Knowledge for People, the Planet, Peace and Prosperity: Portugal and Europe in the international context and the challenges for a transformative agenda for science and innovation
More than 60 years after the “Human Pyramid” by French ethnographic filmmaker Jean Rouch, the contemporary analysis of Joseph Henrich, or the studies of racial justice and critical thinking by Jamie Berthe, among many other authors, suggest that social and political experimentation, as well as artistic experimentation, increasingly invites us to experiment with new participatory movements of collaborative innovation of a transdisciplinary nature. It also requires learning to face the challenges of systematically expanding the social base of support for knowledge, as well as the necessary reinforcement that the growing specialization of the top of scientific knowledge demands.
But it also requires complementing these processes, orthogonal to each other, with the reinforcement of interface activities and institutions, densifying and diversifying the institutional environment that stimulates the social construction of knowledge. It also requires ensuring open and free participation by all in the development process itself and not just watching any imposed form of development.

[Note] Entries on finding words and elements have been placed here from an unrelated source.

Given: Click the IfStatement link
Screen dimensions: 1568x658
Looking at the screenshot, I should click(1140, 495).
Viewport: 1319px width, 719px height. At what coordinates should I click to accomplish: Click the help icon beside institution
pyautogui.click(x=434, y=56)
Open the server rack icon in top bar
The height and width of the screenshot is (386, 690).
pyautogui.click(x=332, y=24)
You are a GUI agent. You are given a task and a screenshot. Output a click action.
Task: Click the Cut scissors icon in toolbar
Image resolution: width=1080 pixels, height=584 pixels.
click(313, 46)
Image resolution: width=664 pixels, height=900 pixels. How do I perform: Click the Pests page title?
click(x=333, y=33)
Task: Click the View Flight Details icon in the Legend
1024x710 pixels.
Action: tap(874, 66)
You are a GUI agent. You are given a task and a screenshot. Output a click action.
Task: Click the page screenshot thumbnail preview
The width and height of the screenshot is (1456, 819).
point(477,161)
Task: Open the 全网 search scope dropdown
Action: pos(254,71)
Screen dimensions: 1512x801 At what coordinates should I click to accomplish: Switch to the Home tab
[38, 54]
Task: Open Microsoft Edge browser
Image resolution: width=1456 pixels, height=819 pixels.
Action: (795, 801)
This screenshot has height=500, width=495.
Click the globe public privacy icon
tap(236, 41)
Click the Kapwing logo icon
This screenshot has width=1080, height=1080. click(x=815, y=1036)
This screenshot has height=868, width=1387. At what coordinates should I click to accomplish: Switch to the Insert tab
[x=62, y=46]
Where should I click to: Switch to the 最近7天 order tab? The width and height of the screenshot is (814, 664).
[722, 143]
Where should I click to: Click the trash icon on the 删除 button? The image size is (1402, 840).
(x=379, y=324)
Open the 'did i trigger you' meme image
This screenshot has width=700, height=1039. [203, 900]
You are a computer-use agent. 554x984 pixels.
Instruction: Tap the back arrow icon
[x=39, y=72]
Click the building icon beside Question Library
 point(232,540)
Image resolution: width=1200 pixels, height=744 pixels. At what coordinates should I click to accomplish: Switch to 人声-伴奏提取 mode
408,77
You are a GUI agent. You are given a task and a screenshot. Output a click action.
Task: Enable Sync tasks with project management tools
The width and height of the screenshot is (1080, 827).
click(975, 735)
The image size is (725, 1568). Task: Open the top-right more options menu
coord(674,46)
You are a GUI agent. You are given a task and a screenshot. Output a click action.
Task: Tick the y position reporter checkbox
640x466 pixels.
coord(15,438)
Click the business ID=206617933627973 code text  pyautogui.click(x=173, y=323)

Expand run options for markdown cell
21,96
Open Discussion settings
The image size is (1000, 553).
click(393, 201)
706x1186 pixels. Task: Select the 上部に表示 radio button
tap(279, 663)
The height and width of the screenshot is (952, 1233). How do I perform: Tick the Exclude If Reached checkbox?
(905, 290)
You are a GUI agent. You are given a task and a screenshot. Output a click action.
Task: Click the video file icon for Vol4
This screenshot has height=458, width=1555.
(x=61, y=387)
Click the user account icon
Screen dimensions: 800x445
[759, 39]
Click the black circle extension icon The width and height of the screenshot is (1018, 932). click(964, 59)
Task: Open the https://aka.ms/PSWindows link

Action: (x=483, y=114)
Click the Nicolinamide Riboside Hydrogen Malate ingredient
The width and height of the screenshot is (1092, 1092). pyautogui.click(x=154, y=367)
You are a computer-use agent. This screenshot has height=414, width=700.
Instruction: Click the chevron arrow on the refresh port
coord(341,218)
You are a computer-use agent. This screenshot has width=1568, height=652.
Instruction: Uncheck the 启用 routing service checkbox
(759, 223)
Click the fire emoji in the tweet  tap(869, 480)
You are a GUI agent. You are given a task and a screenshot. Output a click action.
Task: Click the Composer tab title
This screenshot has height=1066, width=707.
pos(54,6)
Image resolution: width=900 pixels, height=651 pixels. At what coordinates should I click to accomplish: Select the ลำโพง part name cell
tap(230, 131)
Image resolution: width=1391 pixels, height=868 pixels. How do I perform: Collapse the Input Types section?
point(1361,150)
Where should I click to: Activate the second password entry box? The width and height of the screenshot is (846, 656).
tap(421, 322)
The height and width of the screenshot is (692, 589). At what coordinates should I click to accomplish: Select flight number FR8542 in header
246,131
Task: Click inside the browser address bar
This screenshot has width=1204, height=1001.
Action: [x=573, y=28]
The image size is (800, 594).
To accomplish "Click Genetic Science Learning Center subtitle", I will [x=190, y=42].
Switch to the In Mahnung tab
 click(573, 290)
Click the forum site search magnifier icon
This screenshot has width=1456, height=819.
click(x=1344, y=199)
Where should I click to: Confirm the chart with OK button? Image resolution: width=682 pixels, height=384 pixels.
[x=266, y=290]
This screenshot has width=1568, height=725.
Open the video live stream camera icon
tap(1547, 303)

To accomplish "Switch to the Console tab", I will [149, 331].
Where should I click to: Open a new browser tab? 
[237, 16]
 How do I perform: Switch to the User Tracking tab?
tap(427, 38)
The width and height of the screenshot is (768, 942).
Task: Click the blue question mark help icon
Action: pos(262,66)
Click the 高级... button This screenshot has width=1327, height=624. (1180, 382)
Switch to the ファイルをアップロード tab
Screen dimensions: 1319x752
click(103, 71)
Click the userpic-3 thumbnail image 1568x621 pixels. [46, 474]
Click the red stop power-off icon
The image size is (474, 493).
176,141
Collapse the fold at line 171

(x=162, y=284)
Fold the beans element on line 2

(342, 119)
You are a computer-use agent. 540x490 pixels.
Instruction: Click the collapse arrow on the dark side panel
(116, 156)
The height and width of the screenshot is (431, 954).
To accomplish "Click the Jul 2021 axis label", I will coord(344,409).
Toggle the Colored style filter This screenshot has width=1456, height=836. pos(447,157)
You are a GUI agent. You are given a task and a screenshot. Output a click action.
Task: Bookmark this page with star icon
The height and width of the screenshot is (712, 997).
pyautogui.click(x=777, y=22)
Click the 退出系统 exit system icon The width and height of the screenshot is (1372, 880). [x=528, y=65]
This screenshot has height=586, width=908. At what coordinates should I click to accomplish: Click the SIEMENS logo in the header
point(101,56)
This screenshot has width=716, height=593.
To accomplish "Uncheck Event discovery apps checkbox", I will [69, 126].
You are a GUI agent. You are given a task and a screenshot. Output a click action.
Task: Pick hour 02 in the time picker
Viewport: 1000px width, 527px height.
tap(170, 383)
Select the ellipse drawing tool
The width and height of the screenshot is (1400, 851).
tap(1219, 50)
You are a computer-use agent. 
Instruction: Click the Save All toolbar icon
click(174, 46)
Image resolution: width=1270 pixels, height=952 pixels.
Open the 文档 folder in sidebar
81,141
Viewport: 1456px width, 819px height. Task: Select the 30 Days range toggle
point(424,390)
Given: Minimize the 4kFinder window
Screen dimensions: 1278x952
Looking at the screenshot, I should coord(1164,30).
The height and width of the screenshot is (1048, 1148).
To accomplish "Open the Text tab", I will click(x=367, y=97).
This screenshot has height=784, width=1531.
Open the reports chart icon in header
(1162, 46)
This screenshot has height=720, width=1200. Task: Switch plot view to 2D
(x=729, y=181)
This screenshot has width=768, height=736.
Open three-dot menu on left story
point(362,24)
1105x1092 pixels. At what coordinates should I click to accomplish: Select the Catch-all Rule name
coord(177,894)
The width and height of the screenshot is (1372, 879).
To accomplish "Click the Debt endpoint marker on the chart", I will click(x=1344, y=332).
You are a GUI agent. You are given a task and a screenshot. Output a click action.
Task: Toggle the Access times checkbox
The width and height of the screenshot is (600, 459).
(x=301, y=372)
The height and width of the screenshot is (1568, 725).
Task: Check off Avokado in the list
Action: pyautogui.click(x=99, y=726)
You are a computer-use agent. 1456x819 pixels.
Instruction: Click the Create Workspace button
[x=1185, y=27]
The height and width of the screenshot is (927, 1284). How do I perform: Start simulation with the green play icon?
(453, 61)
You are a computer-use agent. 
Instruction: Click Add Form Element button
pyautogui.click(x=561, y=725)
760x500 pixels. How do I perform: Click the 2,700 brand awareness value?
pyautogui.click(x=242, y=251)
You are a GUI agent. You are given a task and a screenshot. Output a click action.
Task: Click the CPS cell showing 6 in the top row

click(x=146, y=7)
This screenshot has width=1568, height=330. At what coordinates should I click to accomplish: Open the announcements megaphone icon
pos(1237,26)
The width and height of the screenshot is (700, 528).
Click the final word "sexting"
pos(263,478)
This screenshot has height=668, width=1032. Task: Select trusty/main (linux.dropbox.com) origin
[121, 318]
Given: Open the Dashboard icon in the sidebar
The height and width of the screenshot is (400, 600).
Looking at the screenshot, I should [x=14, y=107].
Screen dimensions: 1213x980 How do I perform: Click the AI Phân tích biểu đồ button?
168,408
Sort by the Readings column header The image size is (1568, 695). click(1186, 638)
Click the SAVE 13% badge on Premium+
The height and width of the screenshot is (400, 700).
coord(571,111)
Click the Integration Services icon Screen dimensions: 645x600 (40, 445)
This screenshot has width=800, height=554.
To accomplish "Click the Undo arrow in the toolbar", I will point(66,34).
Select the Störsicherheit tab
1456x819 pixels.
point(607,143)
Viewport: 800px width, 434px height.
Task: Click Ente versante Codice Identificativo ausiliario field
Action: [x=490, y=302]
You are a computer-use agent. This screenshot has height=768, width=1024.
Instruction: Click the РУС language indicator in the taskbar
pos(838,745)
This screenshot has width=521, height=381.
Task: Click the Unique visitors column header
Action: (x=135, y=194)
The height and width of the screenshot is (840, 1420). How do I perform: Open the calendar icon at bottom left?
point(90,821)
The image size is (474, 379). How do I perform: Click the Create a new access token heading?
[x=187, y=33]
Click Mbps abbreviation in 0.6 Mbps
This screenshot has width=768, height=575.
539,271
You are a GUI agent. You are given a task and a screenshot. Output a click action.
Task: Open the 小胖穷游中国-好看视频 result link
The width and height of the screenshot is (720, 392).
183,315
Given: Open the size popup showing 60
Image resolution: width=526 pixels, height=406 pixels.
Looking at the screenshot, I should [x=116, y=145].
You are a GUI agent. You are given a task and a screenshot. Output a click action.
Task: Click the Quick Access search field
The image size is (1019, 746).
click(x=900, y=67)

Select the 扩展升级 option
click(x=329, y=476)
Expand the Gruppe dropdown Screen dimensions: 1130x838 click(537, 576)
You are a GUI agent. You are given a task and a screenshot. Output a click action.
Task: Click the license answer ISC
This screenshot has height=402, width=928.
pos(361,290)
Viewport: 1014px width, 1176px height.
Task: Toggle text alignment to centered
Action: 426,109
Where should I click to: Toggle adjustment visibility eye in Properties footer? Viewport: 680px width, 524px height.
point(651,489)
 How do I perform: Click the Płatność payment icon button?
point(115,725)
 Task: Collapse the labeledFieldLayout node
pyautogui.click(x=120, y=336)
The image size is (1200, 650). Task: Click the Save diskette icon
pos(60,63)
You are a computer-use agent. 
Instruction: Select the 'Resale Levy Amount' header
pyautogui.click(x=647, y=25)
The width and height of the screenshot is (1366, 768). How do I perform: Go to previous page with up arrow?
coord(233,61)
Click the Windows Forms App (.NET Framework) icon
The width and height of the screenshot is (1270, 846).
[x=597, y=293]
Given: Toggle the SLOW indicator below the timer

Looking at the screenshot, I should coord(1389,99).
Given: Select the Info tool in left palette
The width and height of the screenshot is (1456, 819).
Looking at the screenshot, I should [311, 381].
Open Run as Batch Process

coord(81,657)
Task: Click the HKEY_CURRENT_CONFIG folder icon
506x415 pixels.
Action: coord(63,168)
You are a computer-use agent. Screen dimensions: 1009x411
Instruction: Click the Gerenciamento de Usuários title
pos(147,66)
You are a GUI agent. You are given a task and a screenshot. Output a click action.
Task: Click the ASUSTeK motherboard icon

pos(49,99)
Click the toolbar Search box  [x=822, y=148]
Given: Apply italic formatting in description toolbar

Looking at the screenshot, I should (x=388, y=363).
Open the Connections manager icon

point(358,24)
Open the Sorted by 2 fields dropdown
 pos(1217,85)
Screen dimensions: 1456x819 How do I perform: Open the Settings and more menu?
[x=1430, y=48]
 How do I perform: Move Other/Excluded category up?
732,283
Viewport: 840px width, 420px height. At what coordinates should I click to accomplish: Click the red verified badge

In other words, it requires understanding, stimulating and ensuring the continuous and systematic transformation of the human pyramid.
The analysis includes a discussion of the process that led to overcoming the chronic delay in scientific capacity in Portugal in the first decade of the 21st century, after global spending on R&D finally exceeded 1% of GDP. It then addresses the process that made it possible to achieve the European population qualification targets in the second decade of this century, namely in the period 2019-2020, after we managed to have more than half of 20-year-olds studying in higher education. These processes are discussed in association with the collective effort to reduce public debt, together with increased investment in R&D and the increase in the number of researchers in the public and private sectors, which significantly exceeded the European average and reached one of the highest concentrations in Europe.
Manuel Heitor is a professor at Instituto Superior Técnico (IST) the engineering school at the University of Lisbon. He served as Minister for Science, Technology and Higher Education for the Government of Portugal in 2015-2022 and as Secretary of State from 2005 to 2011.
Manuel Heitor served as the deputy-president of IST from 1993-1998. Since 1995, he has been a research fellow at the University of Texas at Austin’s IC2 Institute. He was a founding member of the S&T Council of the International Risk Governance Council, IRGC and of Globelics: The Global Network for the Economics of Learning, Innovation, and Competence-building Systems. He founded in 1998 the IST´s Center for Innovation, Technology and Policy Research, IN+, and coordinated the IST´s doctoral programs in “Engineering and Public Policy” and in “Engineering Design and Advanced Manufacturing”. He was a visiting scholar at Harvard University in 2011/12 and in 2023 and a visiting professor at New York University in 2022/23.
Manuel Heitor holds a Ph.D. from Imperial College London in combustion research (1985) and did post-doctoral training at the University of California, San Diego. He has published over 130 scientific articles and supervised over 40 post-grad students.